Fyctia
Soupirs et soupirants
Mécaniquement, je frotte sans discontinuer sur le cuir vernis de mes chaussures. Ma colère ne désemplie pas, même en m'acharnant comme une lionne sur la pointe de mes escarpins.
Comment a-t-elle pu ?
Mais c'est vrai ! Rendez-vous compte : ma mère a, sans aucune gêne et sans me consulter, invité Mister Freeze à sa soirée choucroute déguisée en gala de charité !

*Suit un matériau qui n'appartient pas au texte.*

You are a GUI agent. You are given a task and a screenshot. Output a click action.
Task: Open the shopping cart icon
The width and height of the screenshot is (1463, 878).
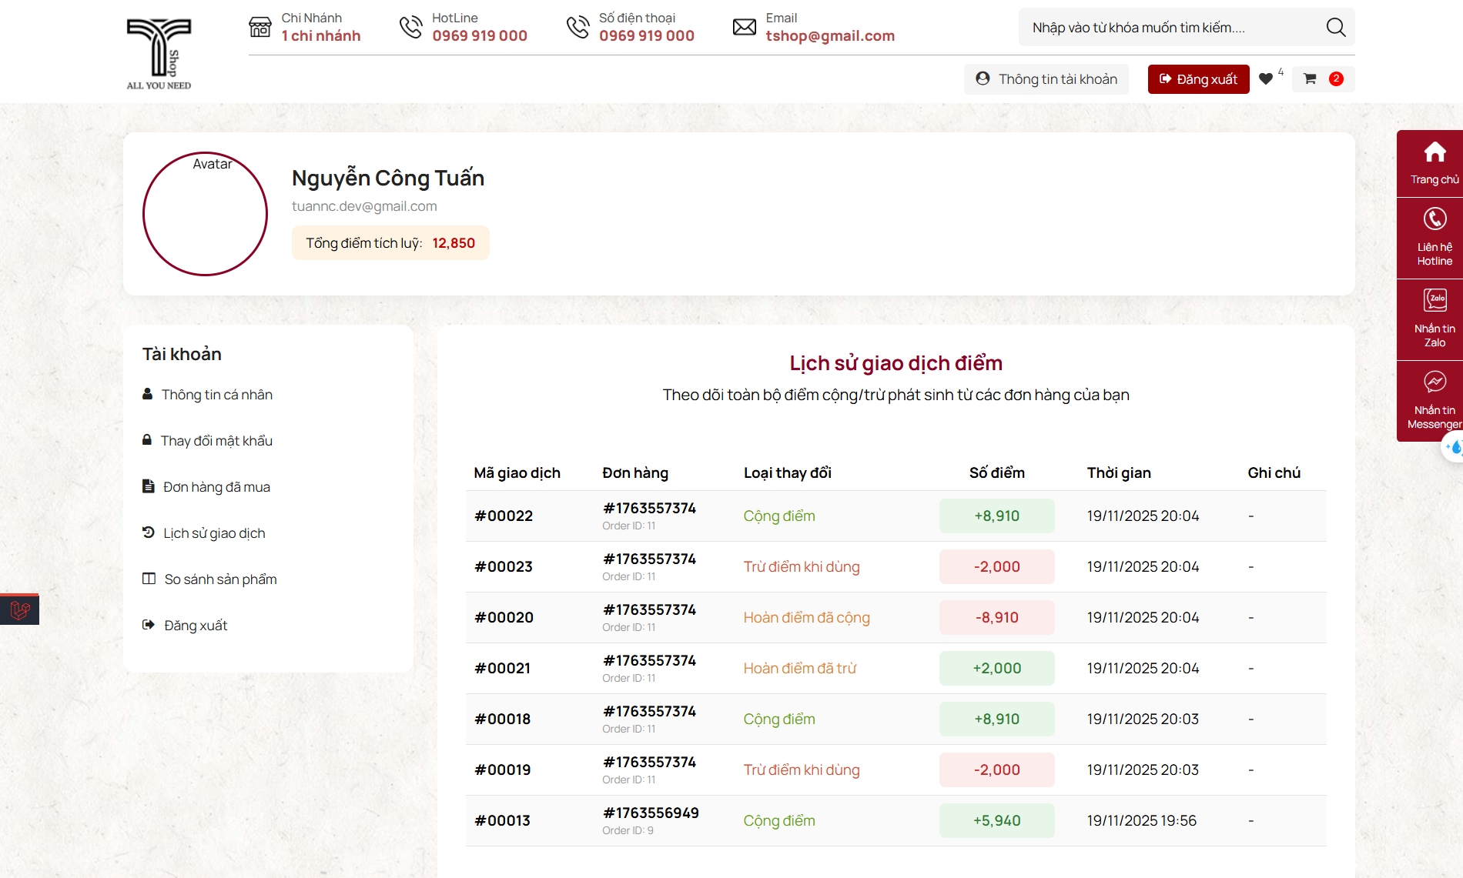point(1310,79)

Et ma seule réaction a été de lâcher mon trésor de mignardises. Imaginez le désastre ! Eclair au chocolat, mini baba au rhum et chouquettes au sucre venant lamentablement s'écraser sur le seul reste de ma dignité : mes superbes stilettos à 150 euros.
Là, tout de suite, je vois mal comment je peux encore parler de positivité !
- Oui, voilà.
Le téléphone coincé entre mon épaule et l'oreille, ma Spontex à la main, j'écoute Alix et ses conseils bien avisés.

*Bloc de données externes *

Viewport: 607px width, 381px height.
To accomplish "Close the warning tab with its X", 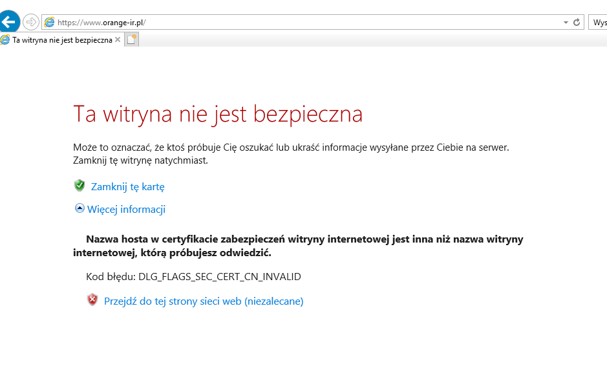I will click(x=118, y=39).
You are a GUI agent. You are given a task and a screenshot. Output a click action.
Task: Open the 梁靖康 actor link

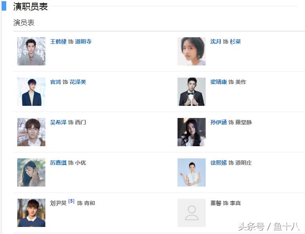(219, 82)
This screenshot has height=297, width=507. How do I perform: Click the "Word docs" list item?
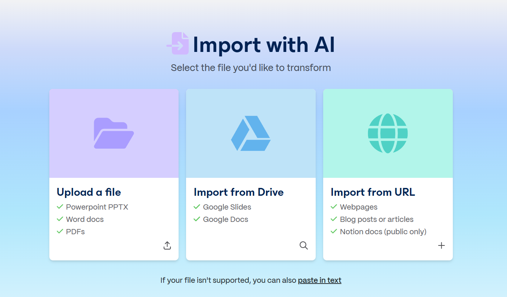pos(85,219)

- Pas de panique Soso. Justement, ta mère a raison, peut être qu'en te découvrant dans ton environnement familial, Léonard pourra étayer son article et redorer ton image d'auteure en vogue...
- Alix...Il ne peut pas me piffer, je te rappelle ! Il n'est payé qu'à me suivre et à trouver de quoi s'empocher la confiance du boss de chez Write&Cie !

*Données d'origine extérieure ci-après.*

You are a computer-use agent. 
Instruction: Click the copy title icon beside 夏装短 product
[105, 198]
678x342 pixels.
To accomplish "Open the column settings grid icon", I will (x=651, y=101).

Je crie presque. Mais Alix, sereine, reprend :
- Ok Sofia...mais il y a eu ce baiser, et souviens-toi que ça t'a chamboulée...
- Mais justement Alix, justement...
Je grogne en voyant mes escarpins complètement rayés par le gratte-gratte méthodique de mon éponge, je les jette dans l'entrée en un bruit assourdissant.
Je soupire et me masse les tempes.
- Justement quoi ?
Elle me tire les vers du nez là ou je rêve ?
- Justement ! Juste justement !
Elle émet un rire à peine audible au bout du fil.
- Lily avait raison l'autre soir. Tu en pinces Soso...
Harassée de cette journée mouvementée, j'abdique piteusement et m'affale dans mon fauteuil fétiche.
- Je n'en pince pas Alix. Il me déstabilise. Il joue. Malheureusement, je n'arrive plus à savoir de quel côté est la balle.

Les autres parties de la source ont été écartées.